When the British imposed the Intolerable Acts on the Colonies they were going beyond simply demanding payment for the damage done by the Patriots at Boston, they were imposing their taxes upon the people without regard to the many others who did not participate in the events of that day. This became the main reason that Washington lent his support to the Patriots and to the American Revolution.

When Edmund Burke viewed the Patriots, he was not surprised at all by their conduct, because he recognized that “in this Character of the American, a love of Freedom is the predominating feature which marks and distinguishes the whole”, and goes on to say that, “This fierce spirit of Liberty is stronger in the English Colonies probably than in any other people of the earth and this from a great variety of powerful causes…” (112).

He is adamant that the Colonists are this way because they left England when the English were dedicated to freedom: “The Colonists emigrated from you when this part of your character was most predominant; and they took this bias and directions the moment they parted from your hands” (112). He views the problem as being taxation, and says that “liberty might be safe, or might be endangered, in twenty other particulars, without their being much pleased or alarmed” except when it comes to taxation.

George Washington echoes this sentiment when he writes, “I think the Parliament of Great Britain hath no more right to put their hands into my pocket, without my consent, than I have to put my hands into yours for money” (109). The main issue, therefore, is taxation without representation according to both men. In the end, the words of Edmund Burke and George Washington bring to light the real issues that were at hand during the outbreak of the American Revolution.

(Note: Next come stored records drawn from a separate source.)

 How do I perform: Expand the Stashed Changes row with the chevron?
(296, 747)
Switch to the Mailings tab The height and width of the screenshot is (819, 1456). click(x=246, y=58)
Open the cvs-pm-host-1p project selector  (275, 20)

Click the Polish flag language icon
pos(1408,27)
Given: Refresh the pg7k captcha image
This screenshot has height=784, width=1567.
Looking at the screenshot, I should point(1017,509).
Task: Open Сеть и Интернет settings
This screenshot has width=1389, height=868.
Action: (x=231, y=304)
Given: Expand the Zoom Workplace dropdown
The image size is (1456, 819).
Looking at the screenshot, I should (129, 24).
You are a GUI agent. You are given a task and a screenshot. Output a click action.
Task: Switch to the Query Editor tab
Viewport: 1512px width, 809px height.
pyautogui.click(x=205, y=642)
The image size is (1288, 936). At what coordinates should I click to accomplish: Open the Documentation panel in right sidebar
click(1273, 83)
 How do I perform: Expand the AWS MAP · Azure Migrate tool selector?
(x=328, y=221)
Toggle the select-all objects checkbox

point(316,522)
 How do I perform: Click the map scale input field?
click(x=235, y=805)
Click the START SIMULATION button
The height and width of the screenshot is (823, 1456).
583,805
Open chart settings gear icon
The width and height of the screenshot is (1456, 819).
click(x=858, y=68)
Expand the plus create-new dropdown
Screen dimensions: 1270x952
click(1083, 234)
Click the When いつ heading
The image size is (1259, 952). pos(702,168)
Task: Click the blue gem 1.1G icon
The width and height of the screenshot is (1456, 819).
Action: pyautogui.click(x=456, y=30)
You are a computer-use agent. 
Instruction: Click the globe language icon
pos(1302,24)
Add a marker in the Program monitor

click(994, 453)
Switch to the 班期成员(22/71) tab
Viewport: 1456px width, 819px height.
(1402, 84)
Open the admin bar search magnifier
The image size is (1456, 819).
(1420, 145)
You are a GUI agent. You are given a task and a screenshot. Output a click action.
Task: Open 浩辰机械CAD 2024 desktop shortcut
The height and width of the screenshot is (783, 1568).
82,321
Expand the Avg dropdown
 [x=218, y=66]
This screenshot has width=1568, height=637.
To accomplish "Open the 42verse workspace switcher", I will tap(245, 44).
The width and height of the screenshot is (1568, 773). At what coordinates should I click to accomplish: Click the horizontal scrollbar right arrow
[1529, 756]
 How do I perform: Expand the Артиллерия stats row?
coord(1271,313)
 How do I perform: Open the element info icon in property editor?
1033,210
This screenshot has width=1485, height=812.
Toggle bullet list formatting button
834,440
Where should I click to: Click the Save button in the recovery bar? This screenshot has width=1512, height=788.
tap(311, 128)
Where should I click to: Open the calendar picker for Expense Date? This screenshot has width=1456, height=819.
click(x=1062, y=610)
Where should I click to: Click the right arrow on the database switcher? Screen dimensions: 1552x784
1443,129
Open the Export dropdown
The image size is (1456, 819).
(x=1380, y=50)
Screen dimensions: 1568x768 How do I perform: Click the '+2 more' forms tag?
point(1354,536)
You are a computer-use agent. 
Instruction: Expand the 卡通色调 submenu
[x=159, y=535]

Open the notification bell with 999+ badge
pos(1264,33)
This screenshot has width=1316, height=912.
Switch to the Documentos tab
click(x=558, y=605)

Namely, the issue was taxation, and more broadly it was money. The British did not feel they could afford to lose the economic benefits of keeping the colonies underneath the British Crown, and the Americans did not feel that they should continue to give up their hard-earned money for British taxes when they were located an ocean away from Great Britain.

This issue would divide the American people and in the end, create a new nation. While both men did not agree on this point, they both agreed that the American spirit was so great that a revolution was likely, if not inevitable, as long as they were not respected as individuals. Both were proven right.

Works Cited

Johnson, Michael P. Reading the American Past. Vol. 1. Bedford/St. Martin\’s, 2004. 108-114.